One, unreasonable restrictions for setting up medical colleges. Until 2019, the regulatory authority for this sector was the Medical Council of India (MCI), an organisation that regulated both medical education and practice. Run by doctors, increasing the supply of doctors wasn’t their highest priority. After all, which beneficiary wants to reduce the “elite-quality” of their professions? Setting up a college meant pleading with this regulator and complying with their conditions like owning 20 acres of land and running an attached hospital. Colleges had to justify their student intake and were evaluated on the basis of things like the size of the “auditorium-cum-examination” hall, classroom sizes, and of course the student fees. In short, all the perverse incentives dutifully put together to create a rent-seeking apparatus par excellence. Corruption rose. Only politicians who could stare down the regulator risked starting new colleges, and the rest stayed away.

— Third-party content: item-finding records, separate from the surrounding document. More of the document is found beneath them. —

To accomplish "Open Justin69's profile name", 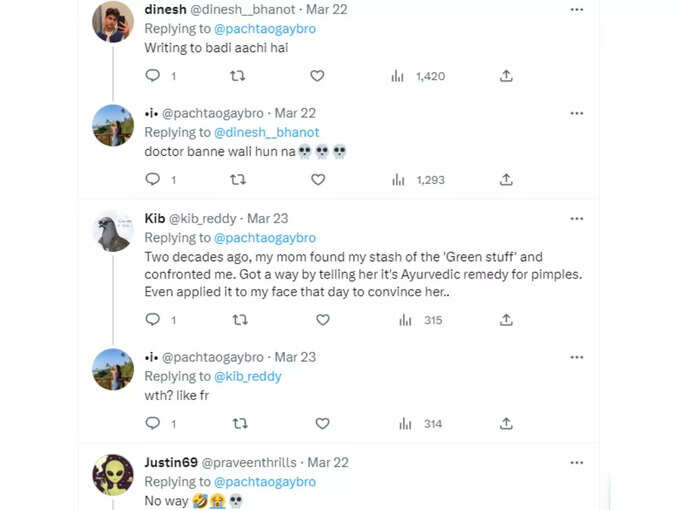I will pyautogui.click(x=171, y=462).
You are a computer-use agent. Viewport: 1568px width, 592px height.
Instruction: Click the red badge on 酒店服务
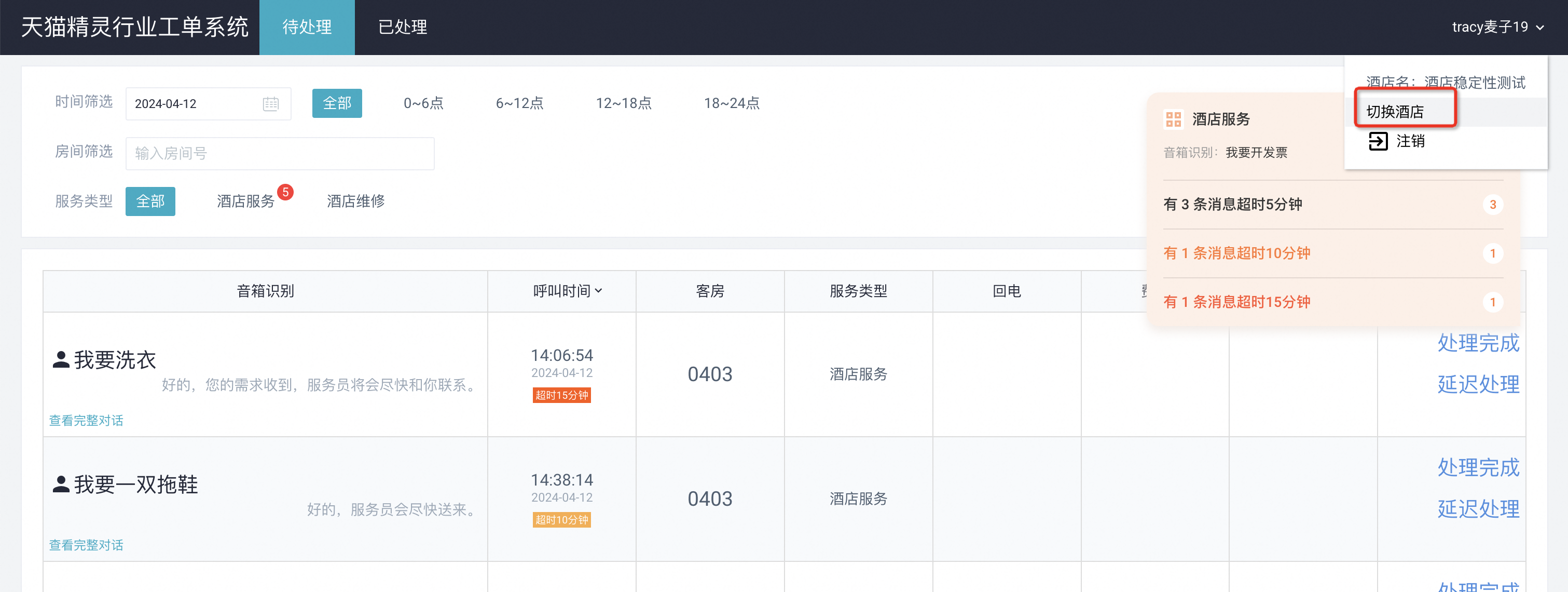(285, 193)
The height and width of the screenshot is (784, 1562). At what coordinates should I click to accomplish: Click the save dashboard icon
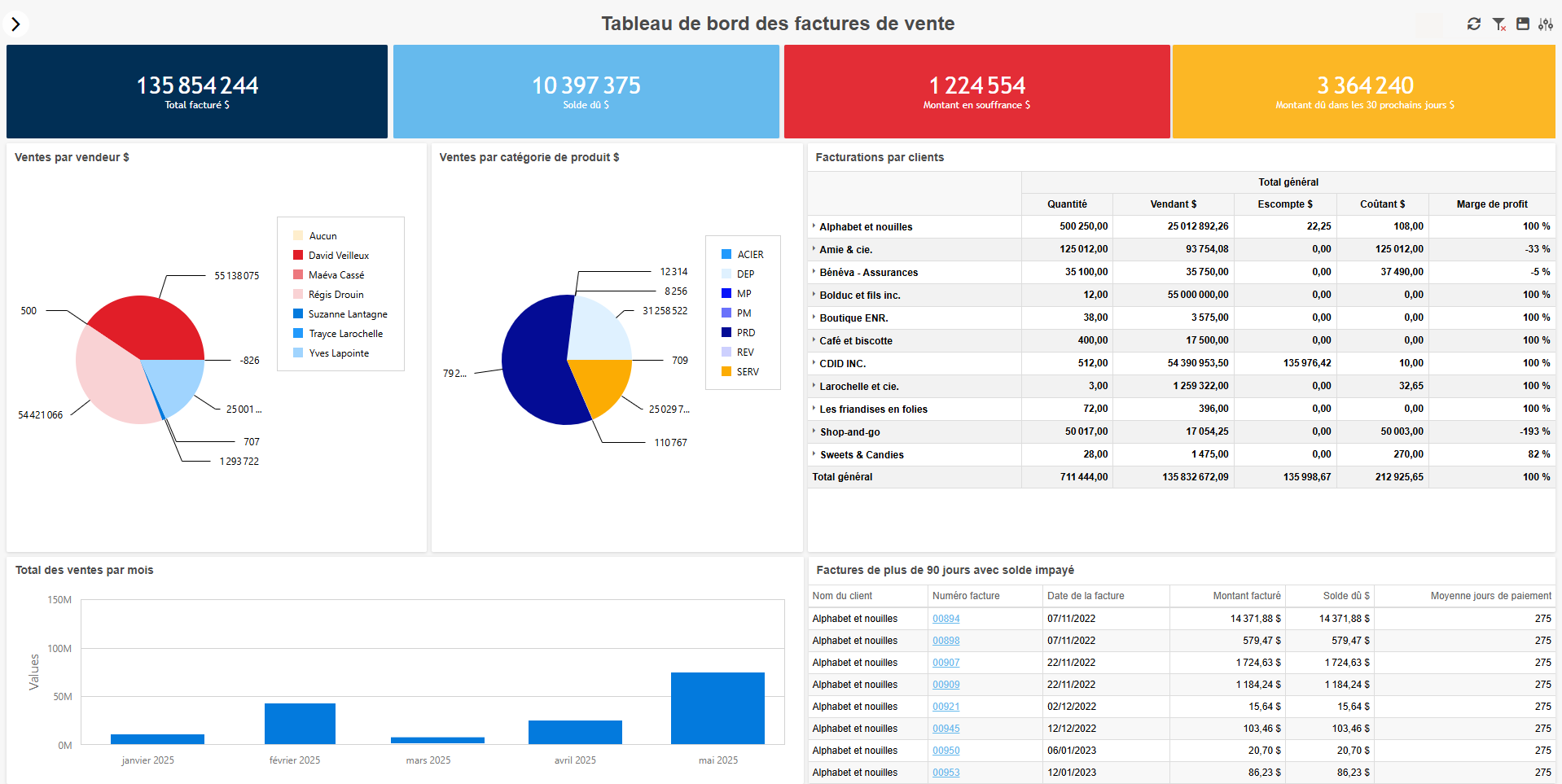pyautogui.click(x=1522, y=24)
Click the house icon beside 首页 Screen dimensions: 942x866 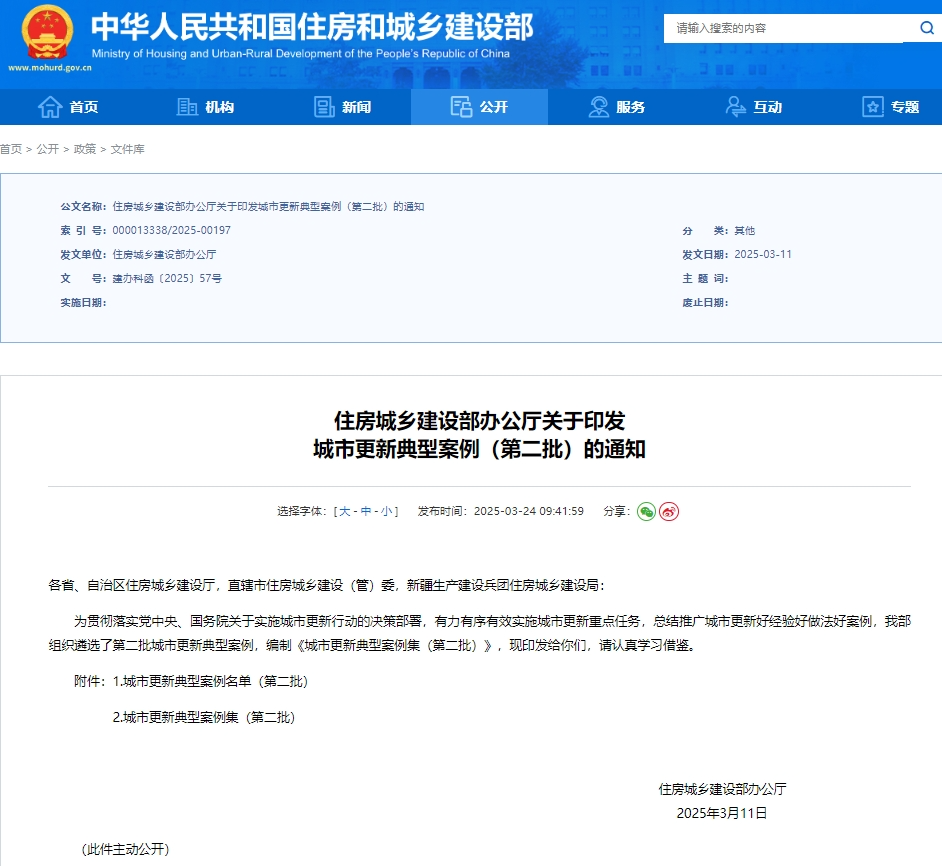tap(50, 107)
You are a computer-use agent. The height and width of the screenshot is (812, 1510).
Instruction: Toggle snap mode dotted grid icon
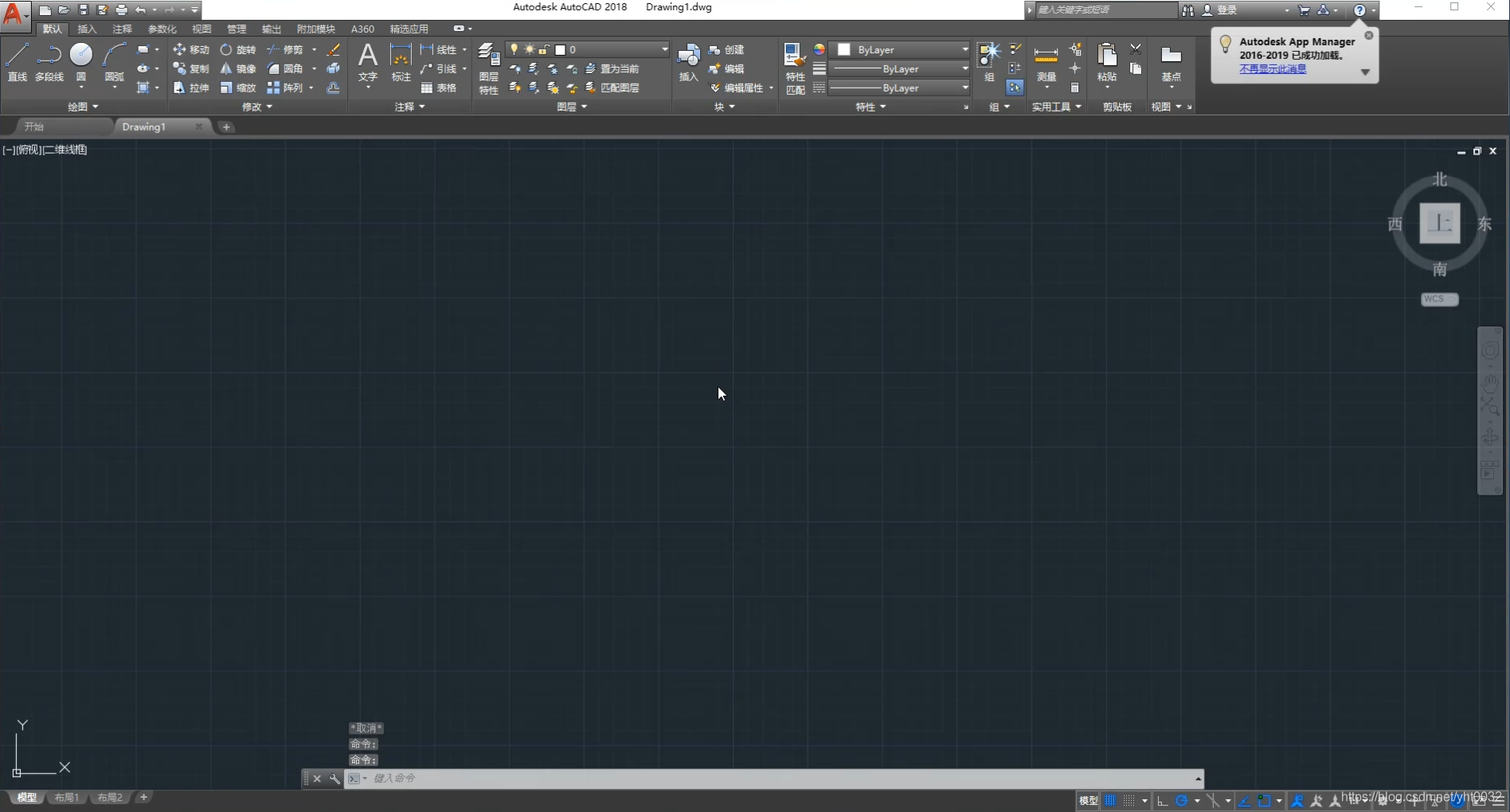pos(1129,801)
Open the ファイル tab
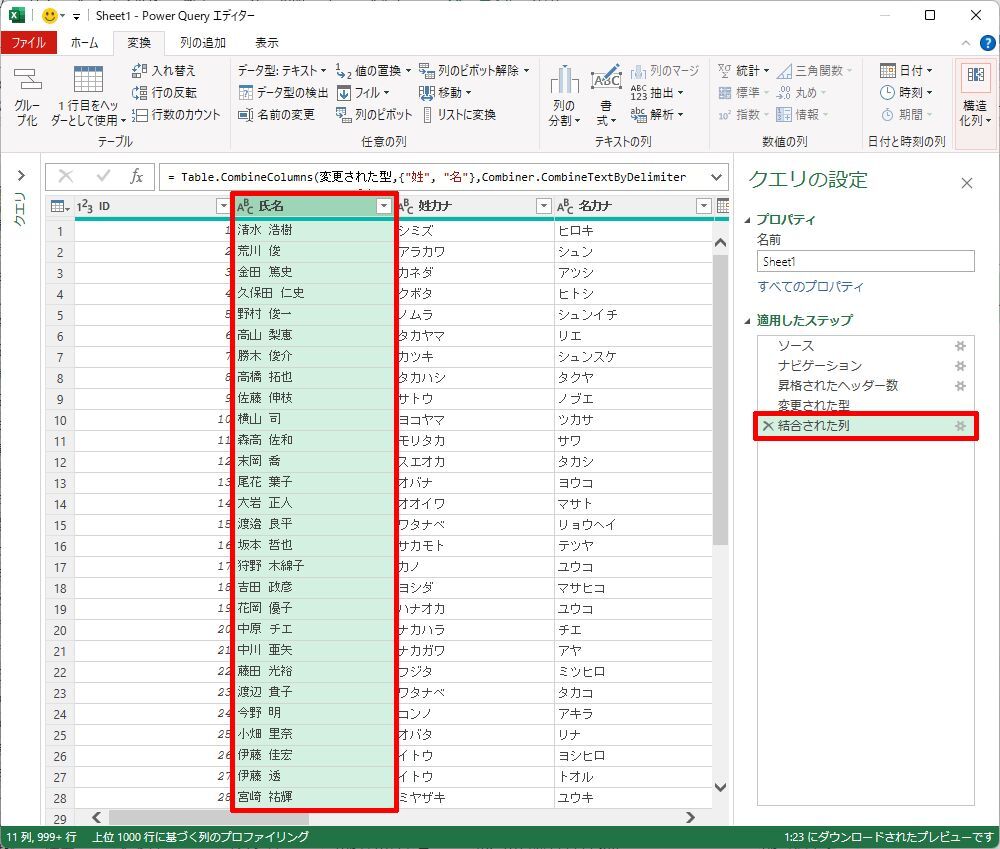 [x=28, y=43]
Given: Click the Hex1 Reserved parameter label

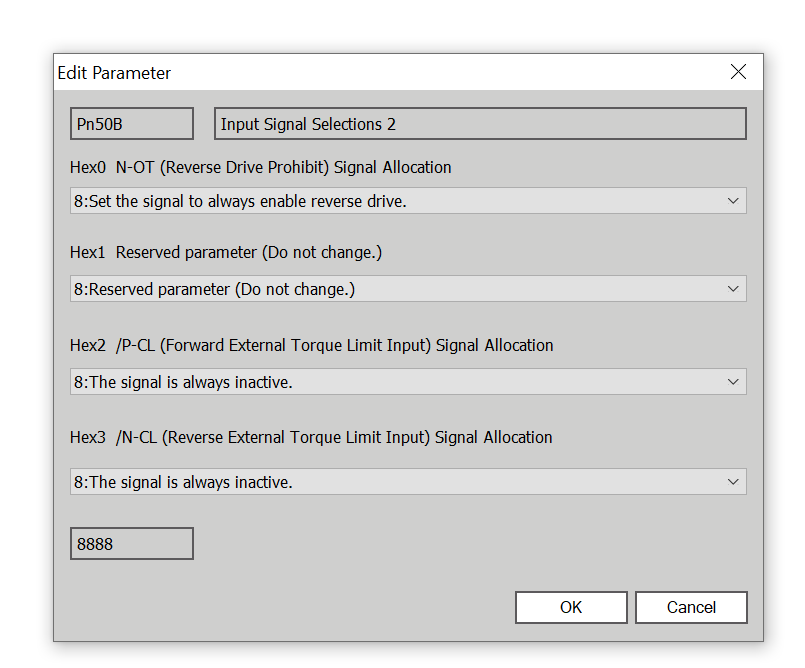Looking at the screenshot, I should [x=226, y=253].
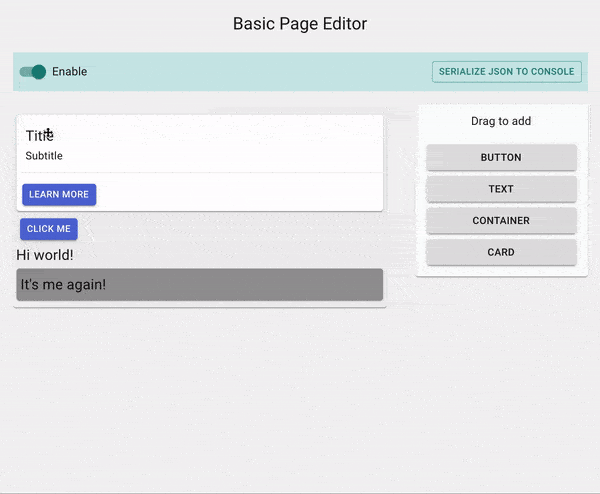This screenshot has width=600, height=494.
Task: Select the Subtitle text in the card
Action: pos(44,156)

Two, the existing medical colleges are dwarfs. In recent times, the number of medical colleges per se has increased handsomely, albeit from a low base. In a Lok Sabha reply, the union health ministry said that 132 medical colleges in the government sector and 77 medical colleges in the private sector have been approved by the NMC/MCI since 2014, an increase of 72 per cent since 2013.
However, the intakes of these colleges continue to remain low. While the number of undergraduate medical seats in China are nearly 3.5 times those in India, the former has far fewer medical colleges — 420 (2018 figure) as against India’s 596 (2021 figure). So, India now has the largest number of medical colleges in the world and yet isn’t producing nearly enough doctors.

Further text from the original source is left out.